FanPost

Draft Round and MLB Performance

After reading a bit of the discussion about the Pirates' drafts, I began to get the feeling that it was a bit short on real data. To address this I took Fangraphs' data for Wins Above Replacement for 2010 and 2011, and asked "How did the most successful players enter professional baseball?" The most successful players ranged from an fWAR of 15.0 (Joey Bats) to -0.4 (Adam Lind). Now, if anybody wants to do this for pitchers, I won't get in the way.

There were 134 hitters listed. Of these 46 (34%) were taken in round 1 of the draft, 12 in round 2 (9%), 6 (5%) in round 3, 5 in round 4, and 28 (21%) were taken after round 4. An additional 37 (28%) were international free agents.

Round 1 is really important. A fail there dramatically hurts the odds of getting a player who will have any impact. You can hope you'll snag a Nyjer Morgan (33), a Garrett Jones (14), an Albert Pujols (13), or a Gaby Sanchez (4), but the odds are not good.
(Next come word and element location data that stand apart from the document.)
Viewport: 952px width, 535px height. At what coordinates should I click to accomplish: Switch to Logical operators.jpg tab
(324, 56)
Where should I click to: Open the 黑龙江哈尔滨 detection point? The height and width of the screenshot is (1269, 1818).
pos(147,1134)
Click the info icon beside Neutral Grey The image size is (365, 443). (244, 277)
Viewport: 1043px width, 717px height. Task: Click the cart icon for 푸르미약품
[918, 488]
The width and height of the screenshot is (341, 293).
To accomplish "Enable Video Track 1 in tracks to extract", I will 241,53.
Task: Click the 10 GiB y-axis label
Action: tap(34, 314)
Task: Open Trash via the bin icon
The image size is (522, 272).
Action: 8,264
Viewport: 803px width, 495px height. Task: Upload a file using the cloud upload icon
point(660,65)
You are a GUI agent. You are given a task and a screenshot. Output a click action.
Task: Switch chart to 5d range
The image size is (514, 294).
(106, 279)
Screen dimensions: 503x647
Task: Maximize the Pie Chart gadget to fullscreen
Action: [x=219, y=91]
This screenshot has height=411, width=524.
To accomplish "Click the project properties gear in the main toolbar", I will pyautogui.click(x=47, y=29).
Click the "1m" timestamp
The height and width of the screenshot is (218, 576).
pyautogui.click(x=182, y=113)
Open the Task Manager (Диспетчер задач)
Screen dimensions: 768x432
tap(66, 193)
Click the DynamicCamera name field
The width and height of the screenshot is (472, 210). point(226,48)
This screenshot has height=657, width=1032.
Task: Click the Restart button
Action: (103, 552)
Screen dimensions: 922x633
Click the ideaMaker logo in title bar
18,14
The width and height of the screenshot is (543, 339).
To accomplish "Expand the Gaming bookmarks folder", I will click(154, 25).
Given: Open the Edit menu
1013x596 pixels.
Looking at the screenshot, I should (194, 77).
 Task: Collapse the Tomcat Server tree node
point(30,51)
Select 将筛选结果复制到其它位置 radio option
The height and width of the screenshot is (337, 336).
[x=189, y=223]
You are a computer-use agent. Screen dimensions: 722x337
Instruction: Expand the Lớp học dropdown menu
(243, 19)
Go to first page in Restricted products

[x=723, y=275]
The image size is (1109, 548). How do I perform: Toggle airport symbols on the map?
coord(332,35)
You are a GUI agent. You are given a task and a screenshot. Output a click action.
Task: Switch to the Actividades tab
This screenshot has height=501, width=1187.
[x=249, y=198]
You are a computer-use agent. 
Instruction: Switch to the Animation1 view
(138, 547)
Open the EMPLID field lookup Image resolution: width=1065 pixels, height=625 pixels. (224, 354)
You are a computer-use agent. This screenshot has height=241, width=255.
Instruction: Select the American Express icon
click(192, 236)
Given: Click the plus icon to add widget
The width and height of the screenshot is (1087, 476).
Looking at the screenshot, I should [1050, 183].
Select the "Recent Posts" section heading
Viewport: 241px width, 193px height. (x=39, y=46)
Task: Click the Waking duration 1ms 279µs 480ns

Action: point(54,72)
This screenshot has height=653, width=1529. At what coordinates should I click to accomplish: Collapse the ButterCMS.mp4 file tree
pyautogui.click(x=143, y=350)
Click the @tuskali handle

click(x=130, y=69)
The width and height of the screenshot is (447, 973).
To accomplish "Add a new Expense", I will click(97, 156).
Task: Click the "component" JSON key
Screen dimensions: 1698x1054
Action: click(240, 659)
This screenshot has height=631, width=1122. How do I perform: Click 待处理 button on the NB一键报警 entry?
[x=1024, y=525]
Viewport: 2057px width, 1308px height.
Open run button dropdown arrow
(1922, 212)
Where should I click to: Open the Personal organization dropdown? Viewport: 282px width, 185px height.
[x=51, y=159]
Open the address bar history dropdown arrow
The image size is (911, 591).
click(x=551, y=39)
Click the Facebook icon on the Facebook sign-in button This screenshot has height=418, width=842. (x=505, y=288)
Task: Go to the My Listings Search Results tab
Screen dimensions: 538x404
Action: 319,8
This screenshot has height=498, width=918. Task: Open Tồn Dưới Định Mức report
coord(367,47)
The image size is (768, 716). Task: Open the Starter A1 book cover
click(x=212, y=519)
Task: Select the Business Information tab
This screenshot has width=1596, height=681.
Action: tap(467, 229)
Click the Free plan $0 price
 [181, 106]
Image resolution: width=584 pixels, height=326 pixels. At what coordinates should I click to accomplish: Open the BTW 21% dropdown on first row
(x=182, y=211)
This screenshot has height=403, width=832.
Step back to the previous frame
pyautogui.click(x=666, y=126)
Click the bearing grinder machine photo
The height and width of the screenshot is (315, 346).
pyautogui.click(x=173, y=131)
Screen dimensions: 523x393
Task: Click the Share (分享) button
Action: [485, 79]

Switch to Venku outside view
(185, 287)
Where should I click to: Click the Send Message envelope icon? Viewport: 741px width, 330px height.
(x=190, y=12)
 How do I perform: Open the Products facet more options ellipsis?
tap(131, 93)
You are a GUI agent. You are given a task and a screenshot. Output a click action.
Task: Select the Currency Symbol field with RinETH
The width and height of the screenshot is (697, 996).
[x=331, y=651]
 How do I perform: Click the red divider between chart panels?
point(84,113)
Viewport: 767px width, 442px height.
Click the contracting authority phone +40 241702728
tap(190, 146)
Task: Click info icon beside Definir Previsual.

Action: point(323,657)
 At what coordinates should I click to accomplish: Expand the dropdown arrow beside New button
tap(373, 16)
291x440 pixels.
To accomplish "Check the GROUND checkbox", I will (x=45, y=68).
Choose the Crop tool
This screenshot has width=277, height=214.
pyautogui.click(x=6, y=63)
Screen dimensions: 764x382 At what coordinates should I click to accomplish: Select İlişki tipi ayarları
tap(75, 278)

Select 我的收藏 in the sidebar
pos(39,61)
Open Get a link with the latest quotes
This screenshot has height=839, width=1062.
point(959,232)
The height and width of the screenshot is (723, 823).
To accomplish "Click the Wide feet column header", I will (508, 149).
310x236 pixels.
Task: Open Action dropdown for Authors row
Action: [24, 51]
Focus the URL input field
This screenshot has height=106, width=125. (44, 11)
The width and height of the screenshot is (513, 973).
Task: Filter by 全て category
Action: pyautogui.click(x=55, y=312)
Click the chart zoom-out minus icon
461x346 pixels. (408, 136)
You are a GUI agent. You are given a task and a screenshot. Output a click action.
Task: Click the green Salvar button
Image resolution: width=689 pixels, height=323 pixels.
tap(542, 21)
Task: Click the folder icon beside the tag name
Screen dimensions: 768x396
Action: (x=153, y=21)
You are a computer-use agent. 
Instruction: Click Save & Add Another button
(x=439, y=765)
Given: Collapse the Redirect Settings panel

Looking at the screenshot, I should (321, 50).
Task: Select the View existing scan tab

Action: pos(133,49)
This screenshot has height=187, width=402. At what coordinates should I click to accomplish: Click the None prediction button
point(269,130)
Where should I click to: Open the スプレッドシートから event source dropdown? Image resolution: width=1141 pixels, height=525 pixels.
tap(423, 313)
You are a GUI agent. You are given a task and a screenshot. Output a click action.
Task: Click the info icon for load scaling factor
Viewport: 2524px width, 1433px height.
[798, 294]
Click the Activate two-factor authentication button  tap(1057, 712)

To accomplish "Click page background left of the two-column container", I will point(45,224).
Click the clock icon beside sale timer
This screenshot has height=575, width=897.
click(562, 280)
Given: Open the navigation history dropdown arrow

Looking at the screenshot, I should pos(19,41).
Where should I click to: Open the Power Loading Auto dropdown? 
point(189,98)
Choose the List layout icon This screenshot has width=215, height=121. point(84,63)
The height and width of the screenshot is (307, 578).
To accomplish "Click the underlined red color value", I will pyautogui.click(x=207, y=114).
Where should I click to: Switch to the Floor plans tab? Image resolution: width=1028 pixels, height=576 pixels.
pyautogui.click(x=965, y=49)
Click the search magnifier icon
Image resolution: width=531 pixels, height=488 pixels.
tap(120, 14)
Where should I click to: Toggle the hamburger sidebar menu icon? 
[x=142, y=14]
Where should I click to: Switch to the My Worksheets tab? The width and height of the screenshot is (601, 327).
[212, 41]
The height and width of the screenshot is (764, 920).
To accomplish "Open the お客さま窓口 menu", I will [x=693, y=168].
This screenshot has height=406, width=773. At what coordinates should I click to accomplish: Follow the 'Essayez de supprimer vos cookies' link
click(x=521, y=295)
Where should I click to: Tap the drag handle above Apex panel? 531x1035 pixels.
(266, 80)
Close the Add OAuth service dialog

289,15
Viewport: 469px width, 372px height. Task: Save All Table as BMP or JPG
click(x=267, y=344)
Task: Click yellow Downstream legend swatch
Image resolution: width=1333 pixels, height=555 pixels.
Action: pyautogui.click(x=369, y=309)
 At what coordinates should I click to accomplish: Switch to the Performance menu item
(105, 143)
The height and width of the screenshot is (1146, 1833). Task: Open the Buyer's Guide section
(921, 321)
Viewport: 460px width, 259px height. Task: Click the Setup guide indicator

Sure, 38% of successful MLB hitters were taken after round 1, but the pool is 40 to 50 times bigger.

International free agents are really important too, and it's here that the Pirates really failed in the before Huntington years. Take a look at the 2008 lineup. Ronnie Paulino was the only international free agent who played a significant role and was signed by the Bucs. For a small-payroll club, that's pretty bad.

In my view, looking at the draft without looking hard at international free agents is really short-sighted. Especially if a big payroll is out of the question.